Miriam burst out laughing and shook her head, "Oh Gods Above. You are so cute!" She finished off the rest of her drink then wiped her mouth with her sleeve, "Friend, ALL MORTALS ARE LIKE THAT." She spoke loud enough to catch everyone in the room's attention. A few turned to stare.

 

"I've met so many of you. Always saying, 'Not my fault! I was tricked! I just took a little money! I just looked the other way! She was asking for it! He wasn't anyone people would miss!'" She shook her head, "If I had a copper for every sorry excuse I heard over the centuries..." She blinked her blurry eyes then stabbed a finger at the bartender, "You people will straight up stab each other in the back over the slightest excuse! Teamwork? As long as your bellies are full, everyone is one big happy family, but get a little hungry..." She hooked a thumb at Andrew, "This guy has been honorable so far. He talks a big game, but we'll see how long that lasts."

 

Andrew glared at her, "I think your opinion is a victim of selection bias." He paused before adding, "But you do have a point. People tend to slide towards evil. It takes effort to remain good." He scratched the back of his neck, "We didn't start on the best footing, either. I'm sorry about-"

 

Miriam tossed her shot glass at Andrew, bouncing it off the side of his head. He let out an 'OW!' as he rubbed his temple. She waggled a finger at him as she staggered a little, "Stop Apologizing! What's done is done. Alright?
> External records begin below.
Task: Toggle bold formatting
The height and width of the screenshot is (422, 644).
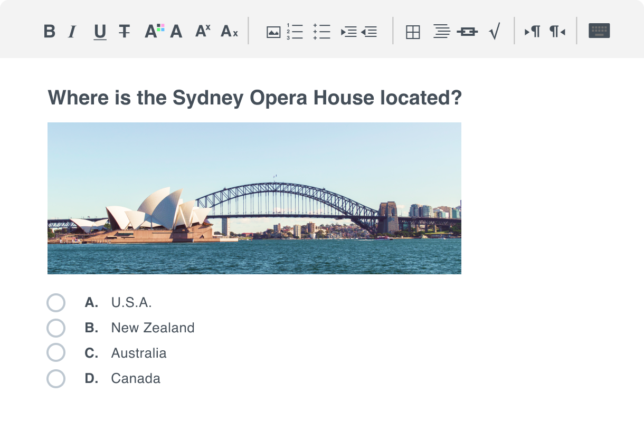Action: coord(49,32)
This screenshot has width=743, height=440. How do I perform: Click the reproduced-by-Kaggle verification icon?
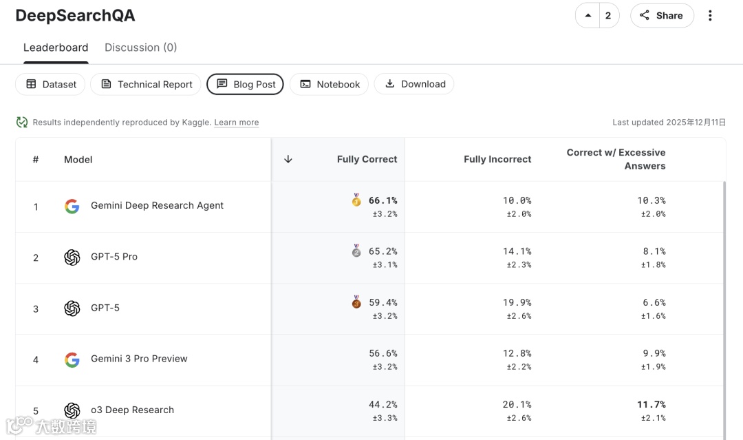point(22,123)
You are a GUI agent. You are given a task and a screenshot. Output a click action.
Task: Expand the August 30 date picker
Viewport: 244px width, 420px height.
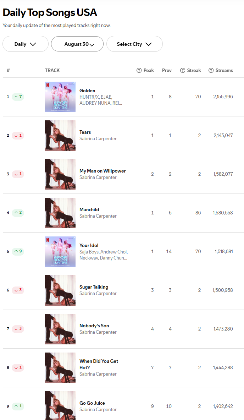77,44
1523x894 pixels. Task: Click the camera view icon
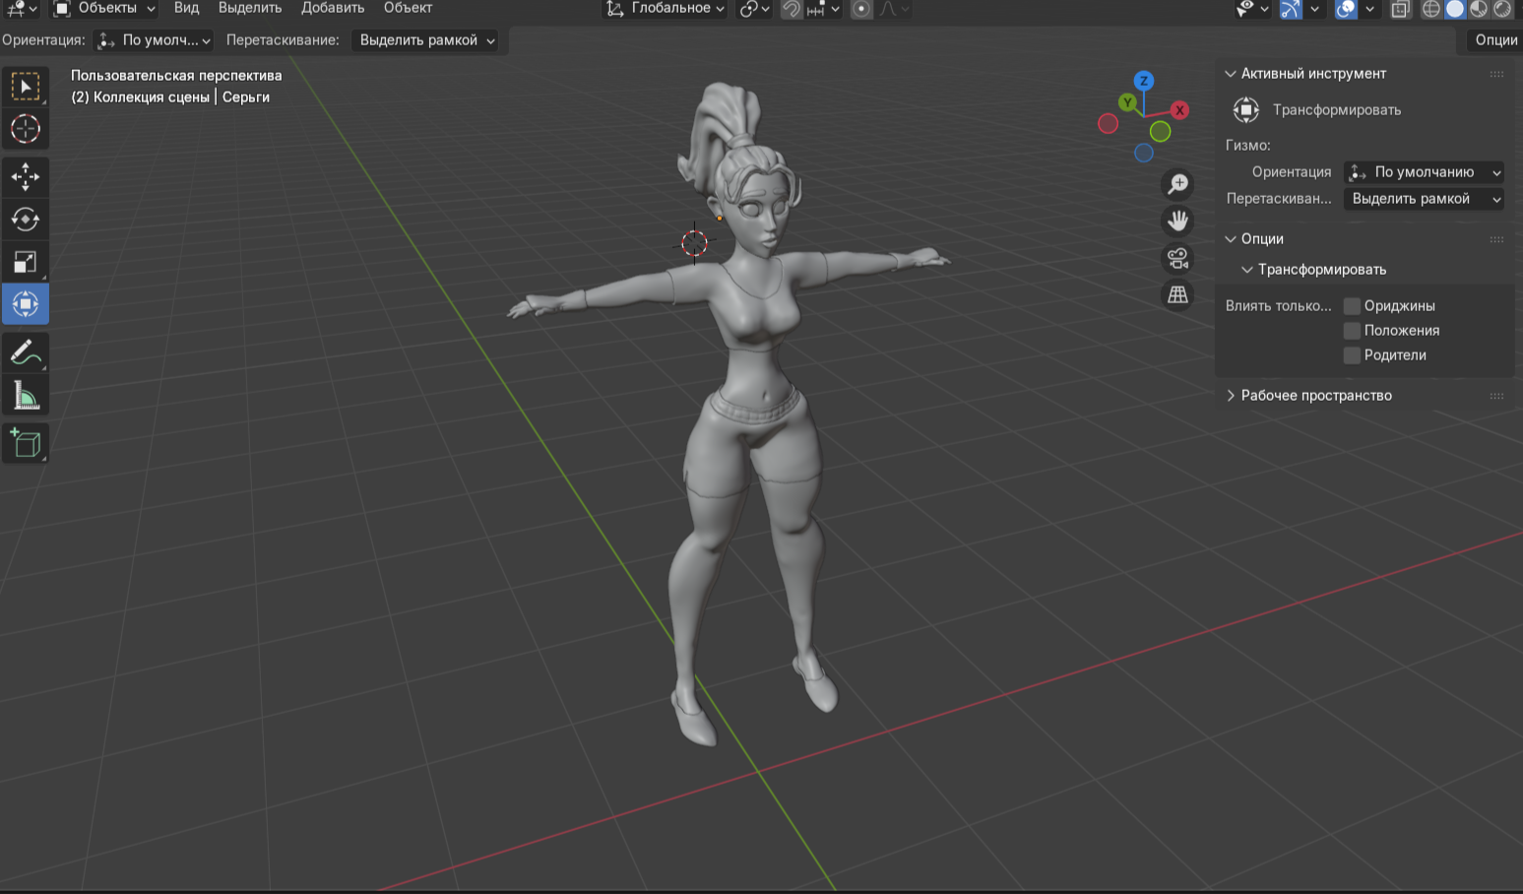click(1177, 258)
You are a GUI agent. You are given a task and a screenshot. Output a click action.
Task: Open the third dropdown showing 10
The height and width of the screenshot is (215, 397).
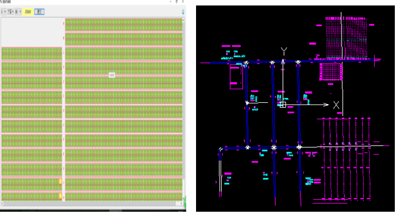[18, 12]
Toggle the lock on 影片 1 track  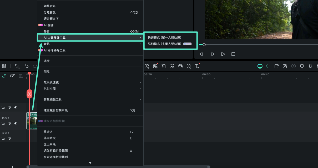pyautogui.click(x=3, y=123)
I hate guys who mope all the time." She turned around and crossed her arms with a humph, "And I hate those big eyes of yours. Your smile never reaches your eyes."

 

Andrew rubbed his head for a bit before he shrugged, "Oh... kay? Letting it go." He looked up at Max with a shrug, then snapped his fingers, "Oh! Hey. Maybe you can help. I'm looking for an Artificer."

 

"A what-a-ficer?"

 

"Most likely a dwarf? It's a guy who crafts magical stuff. Strictly a crafter class, they are specialists in crafting, nothing else; Swords, shields, armor, weapons, but also all sorts of crazy knickknacks. I need to find one. You got one in town?"

 

Max took a deep breath, then let it out slowly. He picked up a glass to polish as he thought, "Artificer... Well... never heard of that class, but I know a few dwarven craftsmen. None of them make magic items besides one. He just makes magic swords. I dunno if he makes anything else."

 

Andrew nodded, "How about someone who crafts crazy stuff? Like, magic toe rings or bracers of force?" He snapped his fingers, "How about a grafter? Do you have any grafters in town?"

 

"What's a grafter?"

 

"You know, someone who can take a golem's arm and use it to replace your arm if you lose one by grafting the new arm onto you."

 

Max froze, "You talking about chimera?"

 

Andrew sat up, "Whoa. NO. This is GRAFTING. Chimera is something entirely different. You can't make a human into a chimera, they stop being human. This is grafting. You can do it with a bunch of stuff, but I read golem arms are the most common."

 

Max suddenly turned cold, "No. I have no idea what you are talking about." He paused then said, "If you aren't ordering anything else, move on so someone else can belly up to the bar."

 

Andrew glanced around the half-empty room then nodded, "Right. Gotcha." He lifted his hat, "C'mon. Time we should be heading back to our room." Miriam looked like she was going to protest, but noticed they seemed to have attracted quite a bit of attention, so she just nodded and gave Max a salute before jumping into Andrew's hat.

 

 

 

 

 

 

Andrew dropped three silver on the counter, "The extra is for your trouble." Then got up and walked out.